═════ Page

The external force in this case is the energy flying around with people planning big positive changes and feeling the same sort of buzz at starting a new year.
Anyway, I don’t set resolutions as much as focus on small changes I want to make on my way to bigger change. Incidentally, I tend to do this all year, and obsess about it. It just happens to be heightened and more exciting at the turn of the year.
I almost always buy too many planners and calendars, squirrel away healthy recipes and convince myself that I will go to the gym most days of the week instead of 2-3. I have visions in my head of sculpting a ballet butt and weird Madonna arms.
I fly into a frenzy of cleaning and throwing things out, pointing out each full garbage bag to Christian with a proudly squealed, “LOOK!”
The most brilliant part is that I don’t officially announce any resolutions, preferring instead to quietly and vaguely partake in the season’s traditions, thereby avoiding humiliating failure.

══════════
═════ Dataset section

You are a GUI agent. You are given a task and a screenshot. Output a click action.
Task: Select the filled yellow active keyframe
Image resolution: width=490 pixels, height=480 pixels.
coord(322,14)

══════════

#### Tasks to carry out:
• 1. In the New Year post, what does the writer say they almost always do?
• 2. Can you copy the New Year post word for word, starting at "The external force" and ending at "of the year."?
The listing has no connection to the New Year post.

#### Answers to the tasks:
• 1.
- Buy too many planners and calendars
- Squirrel away healthy recipes
- Convince themselves they will go to the gym most days of the week instead of 2-3

• 2.
The external force in this case is the energy flying around with people planning big positive changes and feeling the same sort of buzz at starting a new year.
Anyway, I don’t set resolutions as much as focus on small changes I want to make on my way to bigger change. Incidentally, I tend to do this all year, and obsess about it. It just happens to be heightened and more exciting at the turn of the year.